───── DOCUMENT TEXT

There are growing signs of opposition to the “let it rip” agenda. A survey of 520 workers by ELMO Software published on Monday found that 64 percent were concerned about being in the workplace as Omicron spreads.

Another poll, by Newshub-Reid Research, found that 44.3 percent did not think the government was prepared for Omicron. Asked whether they would support a lockdown to deal with the virus, 47.9 percent said yes, while 57.8 percent supported keeping the international border closed longer.

Jenny (not her real name), a disability care worker in Auckland, told the WSWS, “I am concerned about the government now changing their strategy and how it might impact on our people.” She was not sure if another lockdown could be enforced, but said “in a way it would be better, because part of responsible government is to protect people.”

Jenny, who is in her 60s, said, “I feel less able to fight viruses than I used to be when I was younger.” She has pre-diabetes, placing her at greater risk from COVID. Jenny also worried what would happen to the people she cares for if workers get the virus. “Disabled people are so vulnerable, in every way. They can’t advocate for themselves,” she said. Her organisation is already understaffed, and workers are often asked to work long hours to fill gaps.

Even though disabled people are at greater risk of severe illness if they get COVID, workers in the sector have not been given the most effective N95 masks, which are in short supply in New Zealand. Jenny also said the people she cares for have not all received a third vaccine dose, although they would in a few days’ time.

Parents are also increasingly concerned. Despite a barrage of false claims by the government, the media and the unions that schools and childcare centres pose a “low risk” for transmission, several have already been hit by outbreaks since they reopened at the start of February. Positive cases have been found in children in Auckland, Hamilton and Havelock North, prompting dozens of schoolchildren and staff to go into isolation.

Hundreds of comments have appeared on the Ministry of Education’s Facebook page in recent days expressing concerns about the lack of physical distancing, poor ventilation, low child vaccination rates and inconsistent masking rules in schools. Only children in Year 4 and over (ages 7 and 8) need to wear masks.

A mother in South Auckland, who has asthma and mitral valve regurgitation (a heart condition), told the WSWS: “There’s a lot of talk from the government about how ‘we need to protect the vulnerable,’ but then there’s no regulation about vulnerable parents having to send their children to school and possibly bring home Omicron. They say it’s for their [children’s] mental health etc. But it won’t be good for their mental health if their vulnerable parent dies.”

She concluded, “It’s not worth risking our lives and our children’s lives for school when we can prevent COVID by reducing contact with others during this time and engaging in remote learning.”

As in other countries, the teacher unions have played a central role in enforcing the pro-business agenda of reopening of schools. Liam Rutherford, president of the primary union, the NZEI, told NewstalkZB on January 31: “Schools are bracing themselves for how you keep your school open when you’ve got a large chunk of your staff or a large chunk of your students all close contacts or with COVID.”

Post-Primary Teachers’ Association president Melanie Webber told Newshub yesterday the pressure on teachers was “not ideal,” but they were “pulling together to do their absolute best to make it work.”

Meanwhile, the corporate media is giving blanket coverage to far-right protests demanding the removal of vaccine mandates. About 1,000 people joined a vehicle “convoy” to Wellington over the past few days, inspired by the so-called “Freedom Convoy” in Canada. Several hundred are camped outside parliament, with signs and slogans denouncing the government’s measures.

Yesterday, former Deputy Prime Minister Winston Peters, who leads the right-wing nationalist NZ First Party, tweeted his support for the convoy, saying it represented “legitimately frustrated kiwis.” In fact, such protests are extremely unpopular, but are being promoted by sections of the ruling class internationally to give the impression of significant opposition to public health restrictions, and to push official politics even further to the right.

──────────

ACTIVITY LIST ▸
• a. In the Omicron article, which concerns about schools were raised in the comments on the Ministry of Education's Facebook page? List them all.
• b. Copy the Omicron article word for word, everything from "Post-Primary Teachers’ Association" down to "the government’s measures.".
Answer using only the Omicron article.

───── DATA

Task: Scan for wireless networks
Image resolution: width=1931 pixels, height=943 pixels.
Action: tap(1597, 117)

──────────
───── DATA

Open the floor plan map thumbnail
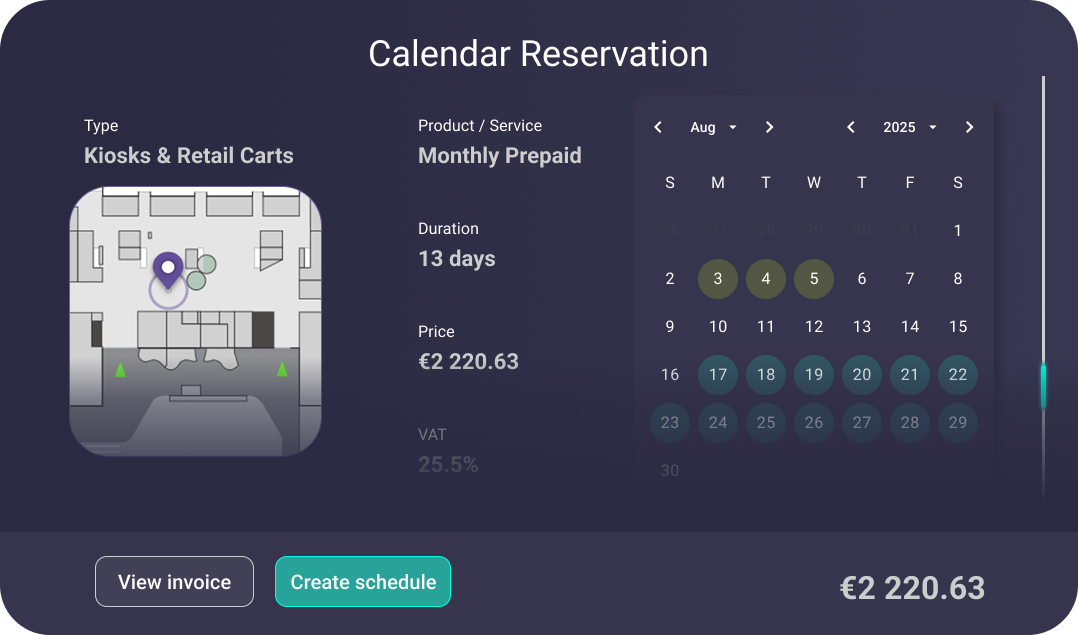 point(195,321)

──────────
───── DATA

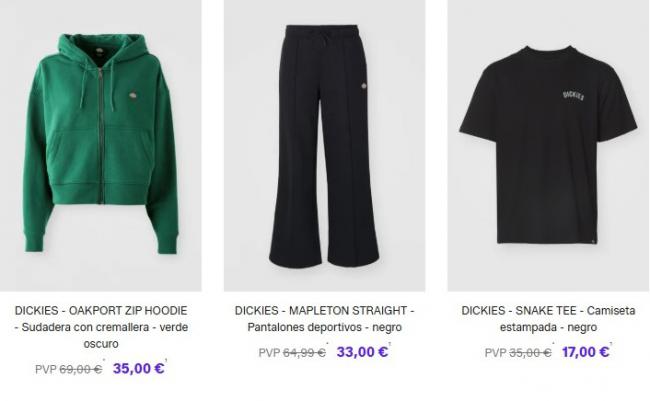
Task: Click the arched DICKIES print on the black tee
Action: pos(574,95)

──────────

TASK ANSWERS ▸
• a.
- lack of physical distancing
- poor ventilation
- low child vaccination rates
- inconsistent masking rules in schools

• b.
Post-Primary Teachers’ Association president Melanie Webber told Newshub yesterday the pressure on teachers was “not ideal,” but they were “pulling together to do their absolute best to make it work.”

Meanwhile, the corporate media is giving blanket coverage to far-right protests demanding the removal of vaccine mandates. About 1,000 people joined a vehicle “convoy” to Wellington over the past few days, inspired by the so-called “Freedom Convoy” in Canada. Several hundred are camped outside parliament, with signs and slogans denouncing the government’s measures.